Se le modalità di queste forme di protesta appaiono tanto sbagliate quanto inefficaci, visto che l’attenzione si concentra assai più sul gesto medesimo (l’opera d’arte imbrattata) che non sul messaggio collegato (la difesa della vita sul pianeta), al contempo, dovremmo andare oltre, evitando l’approccio sprezzante e umiliante, provando in ogni modo a riattivare un confronto sul merito. Come?
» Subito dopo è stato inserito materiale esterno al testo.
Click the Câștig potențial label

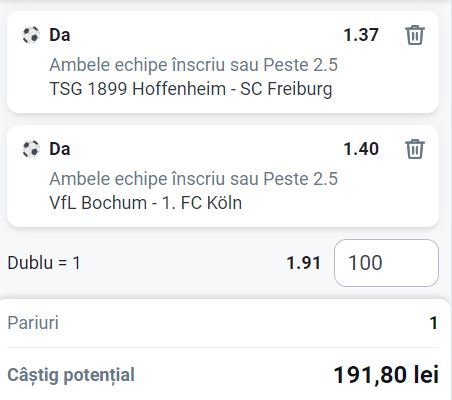point(71,375)
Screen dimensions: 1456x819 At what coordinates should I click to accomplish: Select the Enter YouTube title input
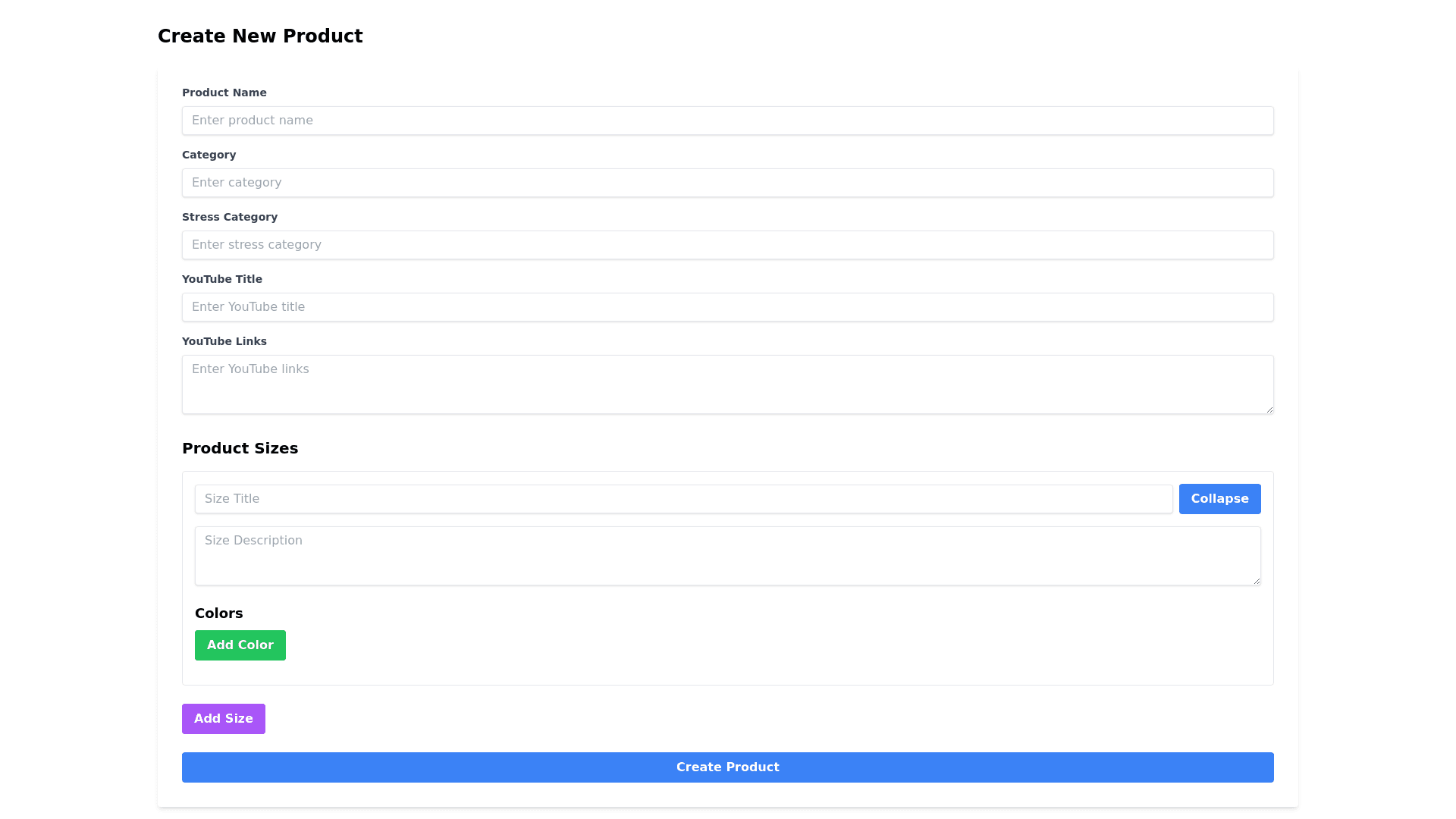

Senza cadere nel buonismo, pericoloso quanto la scorciatoia punitiva, evidenziando i rischi di questi gesti ma non chiudendosi a riccio, proprio come hanno fatto i 92 direttori dei più importanti musei del mondo, scrivendo una lettera aperta che mette in luce la pericolosa sottovalutazione della fragilità di opere d’arte uniche e insostituibili e, parallelamente, l’impegno a mantenere l’apertura dei musei a tutti coloro che intendono farlo vivere come luogo di comunicazione sociale.

Ecco, a proposito di comunicazione e sostenibilità, questi gesti contengono un messaggio che siamo obbligati a prenderci in carico: la crisi climatica e ambientale è tutto fuorché una passeggiata ma impone un cambio radicale di visione e di azione che investe tutte le politiche ESG e tutti gli attori che di queste politiche si fanno portatori. Se non viene compresa l’urgenza di cambiare passo, assisteremo a spinte e spallate ben più scomode del purè sul dipinto e difficilmente torneremo a farci travolgere dalla bellezza davanti ai capolavori dei nostri musei.